4 more days of work. 3 and some, actually, since it's nearly 4 pm. Ahhhh.
I was just wondering, how come no one ever posts comments on my blog? That makes me feel unloved. I know that some people are reading it -- don't ask how, I have my methods -- but yet only like 3 people have ever commented. What's that about?
In other news, I had sushi for lunch today and it was goooood. I ordered in because there was torrential rainfall for most of the day here. Every Friday, without fail, it rains. That's weird, right? Why couldn't it rain every Tuesday, since no one likes Tuesday anyway? Rainy Friday nights are the worst if you are trying to go out on the town, especially in São Paulo, because the city gets somehow dirtier with the rain. At least, everything floats to the surface.

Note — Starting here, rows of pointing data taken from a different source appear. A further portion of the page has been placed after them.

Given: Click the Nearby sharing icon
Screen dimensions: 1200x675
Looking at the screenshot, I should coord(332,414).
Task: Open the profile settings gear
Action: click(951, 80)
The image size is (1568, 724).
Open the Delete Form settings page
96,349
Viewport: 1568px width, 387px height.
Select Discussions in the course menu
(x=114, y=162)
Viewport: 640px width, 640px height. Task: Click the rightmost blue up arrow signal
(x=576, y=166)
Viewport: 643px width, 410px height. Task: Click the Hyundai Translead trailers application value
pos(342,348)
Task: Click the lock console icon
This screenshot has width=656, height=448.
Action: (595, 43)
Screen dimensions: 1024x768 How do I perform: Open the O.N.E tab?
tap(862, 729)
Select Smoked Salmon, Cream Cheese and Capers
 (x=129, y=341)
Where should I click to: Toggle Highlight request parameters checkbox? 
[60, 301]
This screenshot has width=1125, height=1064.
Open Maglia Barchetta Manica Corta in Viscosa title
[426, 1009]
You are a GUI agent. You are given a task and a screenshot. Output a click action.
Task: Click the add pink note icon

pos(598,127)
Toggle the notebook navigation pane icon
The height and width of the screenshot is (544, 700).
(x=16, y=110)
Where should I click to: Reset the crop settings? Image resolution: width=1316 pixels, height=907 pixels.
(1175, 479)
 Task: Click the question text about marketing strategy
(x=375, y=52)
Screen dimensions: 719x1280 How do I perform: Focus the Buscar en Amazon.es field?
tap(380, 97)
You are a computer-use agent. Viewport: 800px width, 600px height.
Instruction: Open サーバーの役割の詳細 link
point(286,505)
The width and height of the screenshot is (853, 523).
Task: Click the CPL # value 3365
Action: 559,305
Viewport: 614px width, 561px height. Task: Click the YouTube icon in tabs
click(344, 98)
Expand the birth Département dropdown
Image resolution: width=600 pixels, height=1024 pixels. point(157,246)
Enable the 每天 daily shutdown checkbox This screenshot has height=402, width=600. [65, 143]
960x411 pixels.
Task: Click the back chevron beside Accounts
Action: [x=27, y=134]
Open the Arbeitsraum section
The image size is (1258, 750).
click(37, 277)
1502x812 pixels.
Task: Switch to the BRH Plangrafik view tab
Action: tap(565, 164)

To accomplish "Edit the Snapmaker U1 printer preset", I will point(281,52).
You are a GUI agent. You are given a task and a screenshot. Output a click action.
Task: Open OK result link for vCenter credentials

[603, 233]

I'm afraid I don't have any insightful comments or fun stories today. No bee stings or other animal bites to report. I've spent a large chunk of today thinking about the bird flu and wondering if this is a people-stabbing-each-other-in-Walmart-over-duct-tape-and-gallon-jugs-of-water type situation, or something I should actually be freaking out about. Let's be honest, I'm going to freak out anyway, thanks to articles like this:
I also blame Oprah for some of this. I mean, not for bird flu itself necessarily (but who knows really), but for my freaking out over it. She had this frightening show where a serious-looking epidemiologist or scariologist or whatever he was told us that we're all going to die and it's going to be like a horror movie and Oprah, you better reserve your vaccination now. And Oprah acted all scared. Like anyone's going to let Oprah die from bird flu. If anyone is going to be able to secure a personal supply of TamiFlu, it's going to be Oprah, I have a feeling. She and Gayle and Stedman are going to be a-okay.